● **Reading text**:
--- start ---

It’s October again and I decided to make a costume tutorial. Last time I chose Cruella theme and now it’s Wednesday‘s turn!

Whether you’ve seen the Netflix series Wednesday or not, you have probably seen this dress. It seems to be one of the most popular makes at the moment. The series was published late last year making this the first Halloween after it came out.

The costume designer of the show is the amazing Colleen Atwood. You can read her interview about the costumes here, if you’re interested.

However, this particular dress, seen worn by Jenna Ortega’s character Wednesday at the Rave’N Dance in episode 4, is from Alaïa‘s Fall 2020 collection.

If you do a search on Google or YouTube, you’ll see all the different versions people have been making. There’s organza, satin, lace, tulle, and whatnot. Different lengths. Mood offers a free pattern called The Nightshade Dress. So that’s another option if you don’t feel like drafting the pattern.

My Wednesday Dress

Usually I don’t involve other people in my tutorials but this time I thought it would be fun to make something different. You see, I wouldn’t have had use for this dress myself which meant making it in half scale. So, I decided to find a person who’d like to have a Wednesday costume for Halloween and reached out to the community of international women of Milan. I found Jessica and she agreed to become my model. We ended up doing a little photoshoot around town, too.

The fabrics I used were organza, taffetà, and lining. There was also a 40cm long zipper and 7 little buttons. We decided on making the dress a bit shorter, just under the knees. The synthetic organza created a lot of extra pouf so this was also an adaptation to the material. I think the original Alaïa dress is made in a very fine silk organza or similar.

--- end ---

● **Provided material**:

--- start ---

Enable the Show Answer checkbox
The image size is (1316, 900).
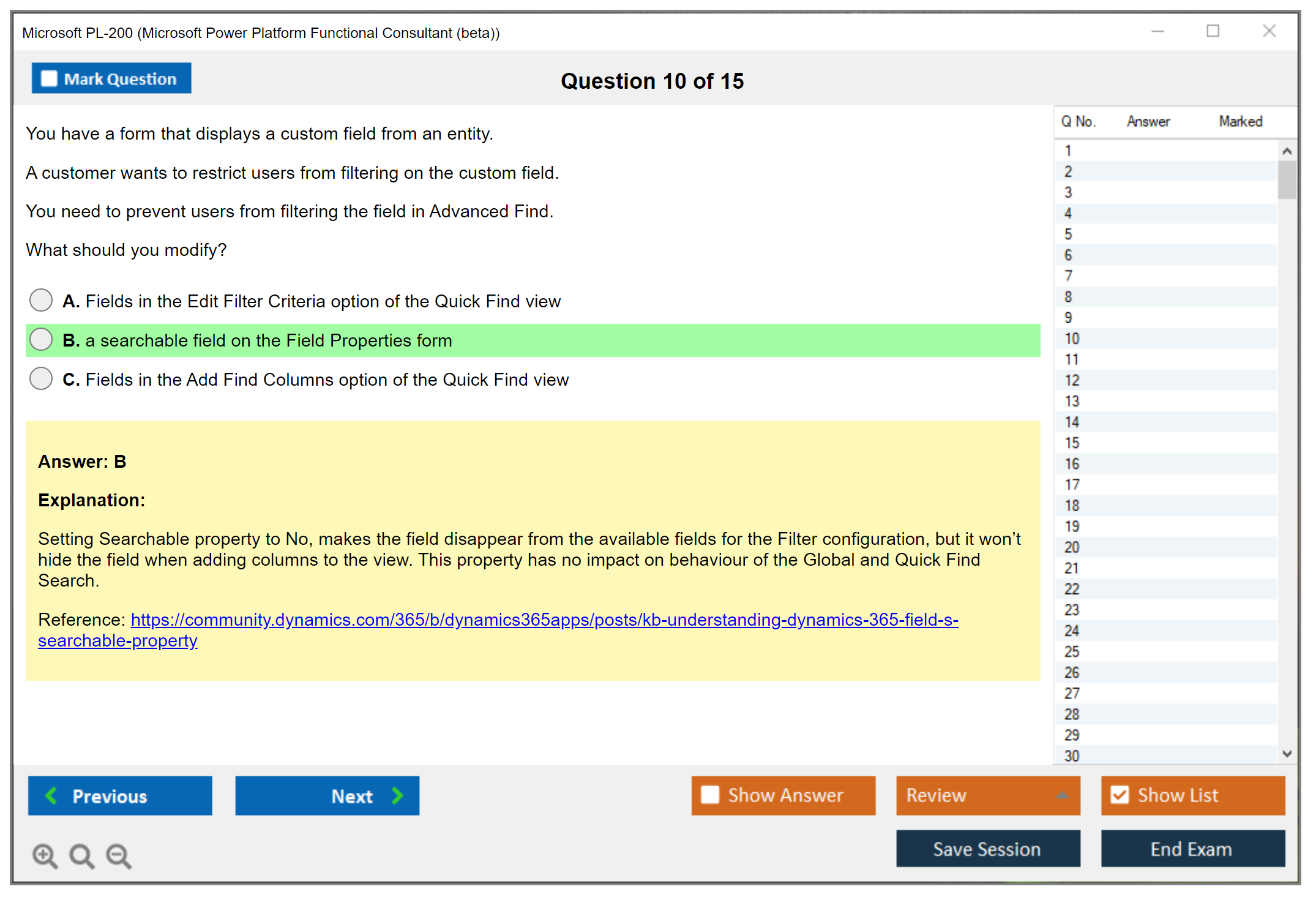pyautogui.click(x=710, y=795)
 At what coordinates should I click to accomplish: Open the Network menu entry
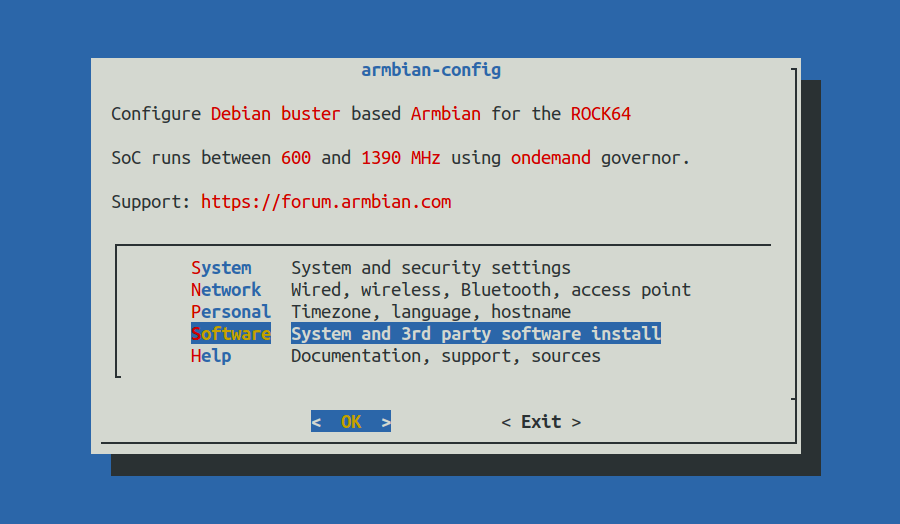(x=226, y=290)
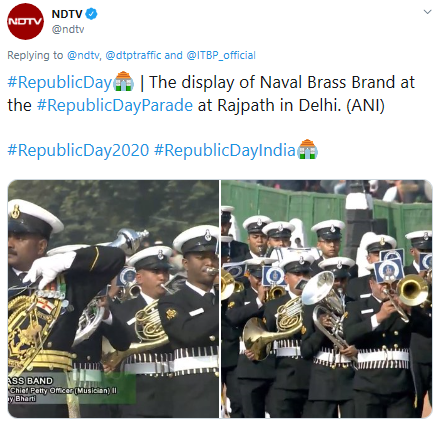Viewport: 435px width, 428px height.
Task: Click the BRASS BAND caption overlay in left photo
Action: click(x=30, y=381)
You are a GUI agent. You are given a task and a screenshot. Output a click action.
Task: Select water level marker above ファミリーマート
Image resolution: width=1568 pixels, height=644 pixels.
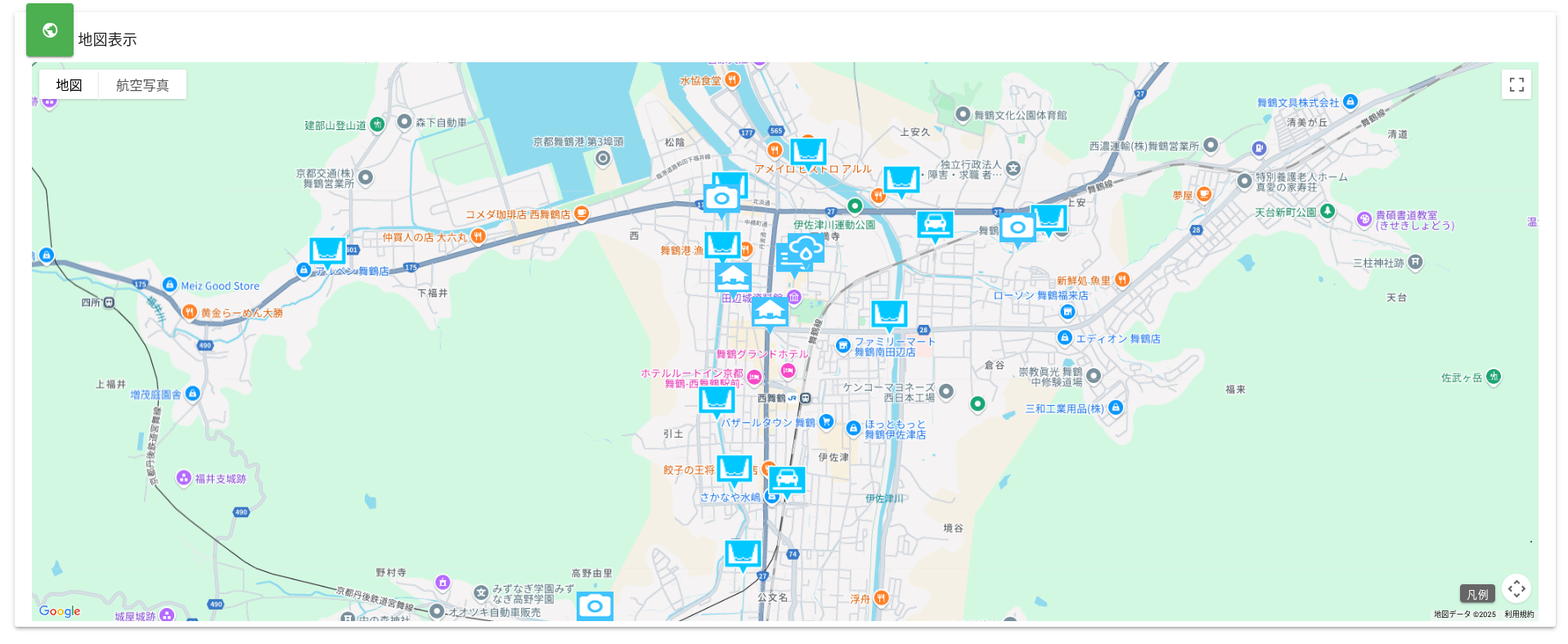tap(889, 313)
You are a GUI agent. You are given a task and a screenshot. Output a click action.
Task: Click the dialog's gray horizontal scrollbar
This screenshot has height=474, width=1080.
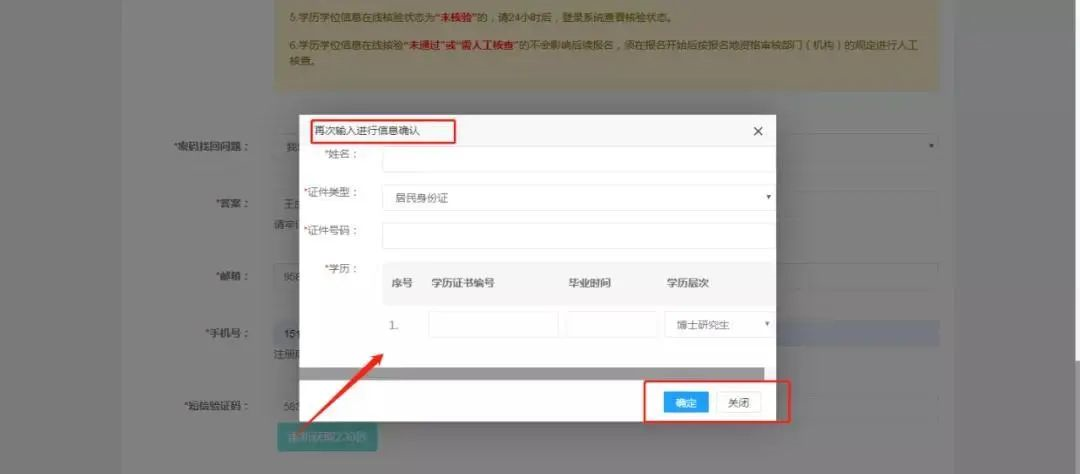[530, 373]
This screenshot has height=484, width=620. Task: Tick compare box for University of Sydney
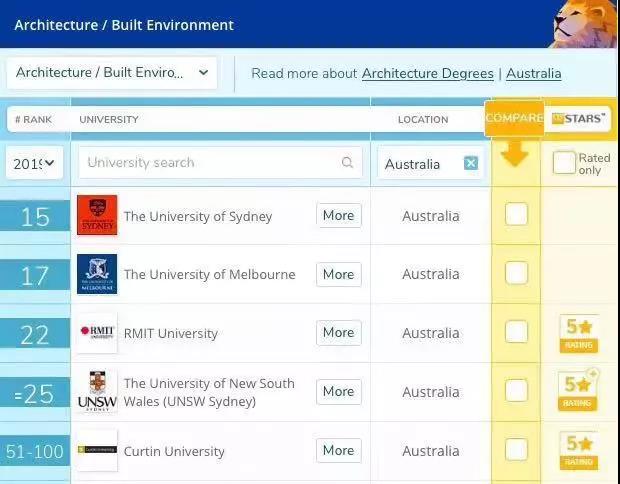pos(516,214)
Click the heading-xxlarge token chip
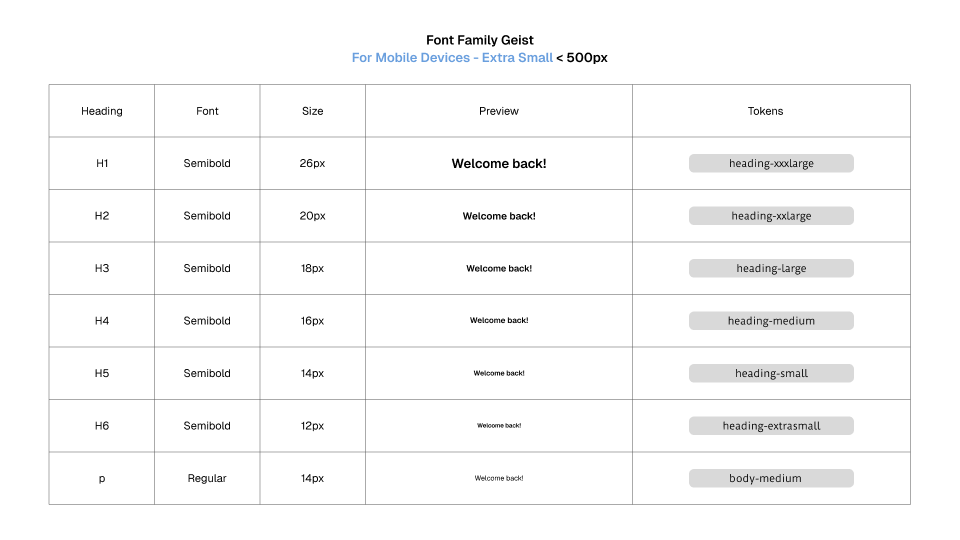 click(771, 216)
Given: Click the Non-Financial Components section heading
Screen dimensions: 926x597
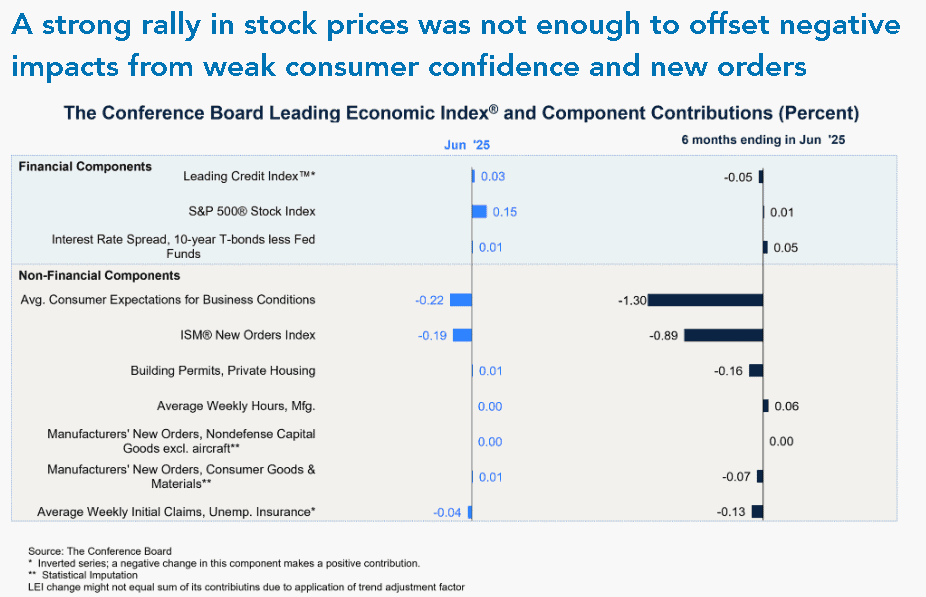Looking at the screenshot, I should pos(99,276).
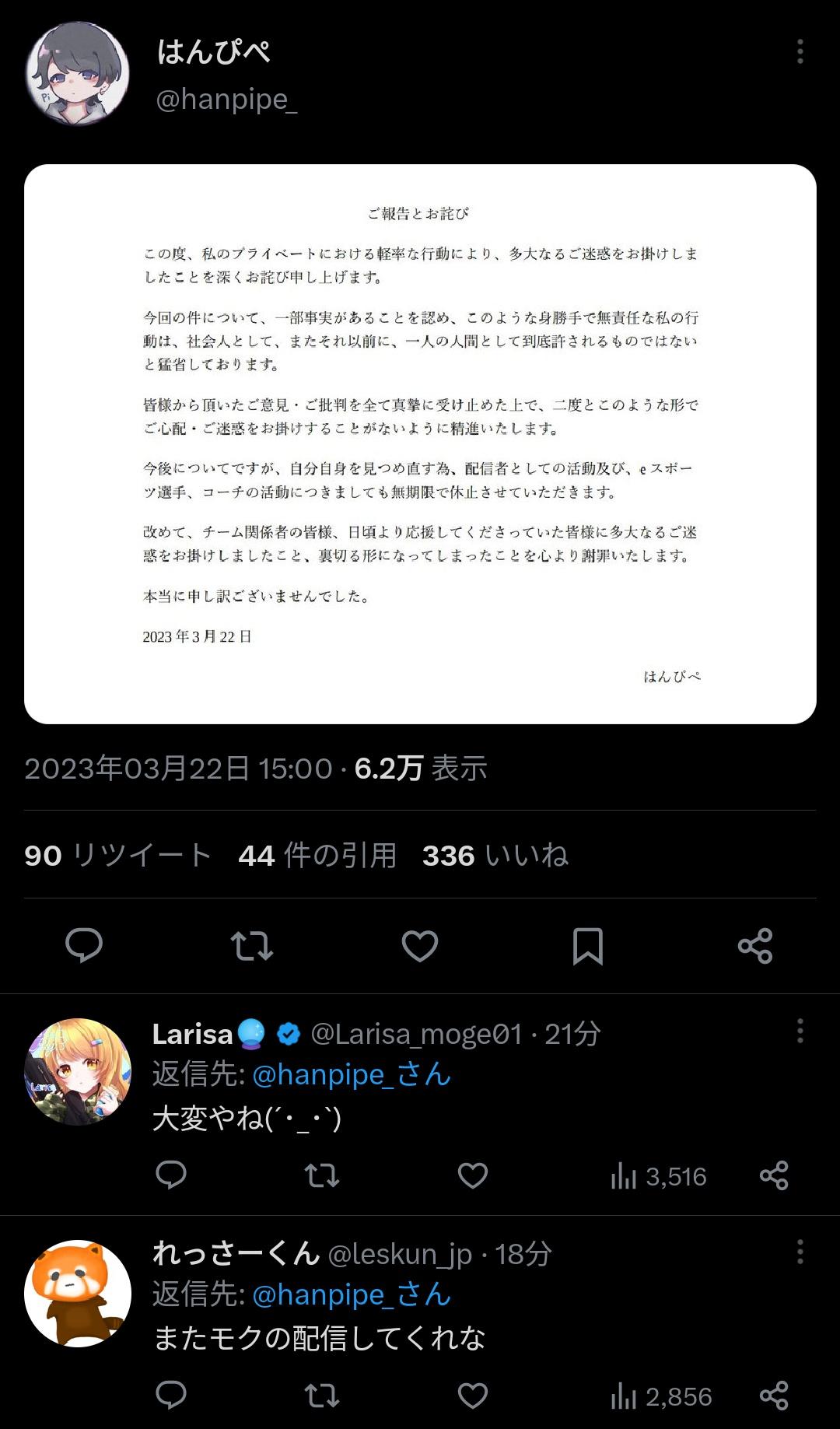Open more options for hanpipe_ tweet

(x=800, y=51)
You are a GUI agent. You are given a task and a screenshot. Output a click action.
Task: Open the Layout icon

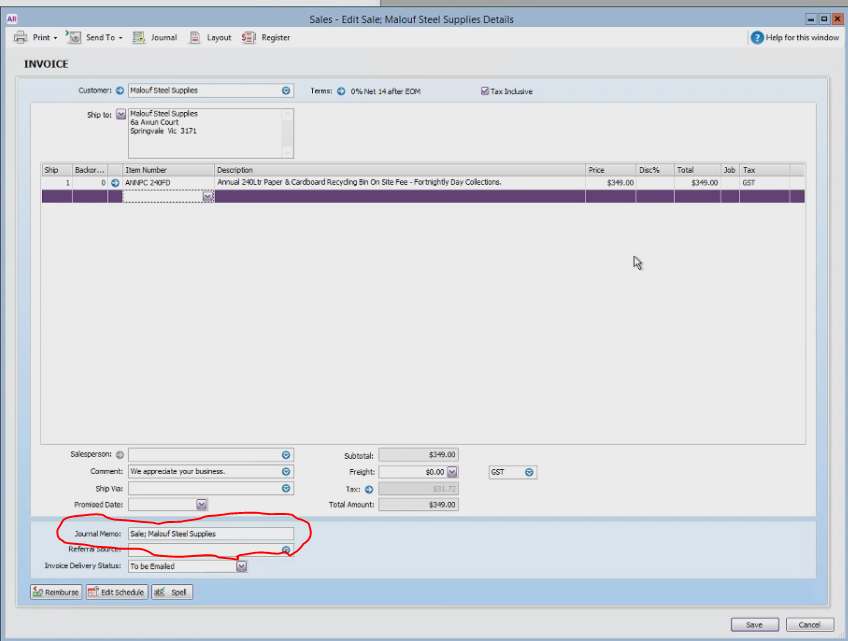tap(195, 37)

--- end ---

● **Parts of the exercise**:
1. In the costume tutorial, which collection is the dress worn at the Rave'N Dance from?
2. Please list every fabric and notion the costume tutorial says the writer used for the dress.

● **Replies**:
1. Alaïa's Fall 2020 collection

2. Organza, taffetà, lining, a 40cm long zipper, and 7 little buttons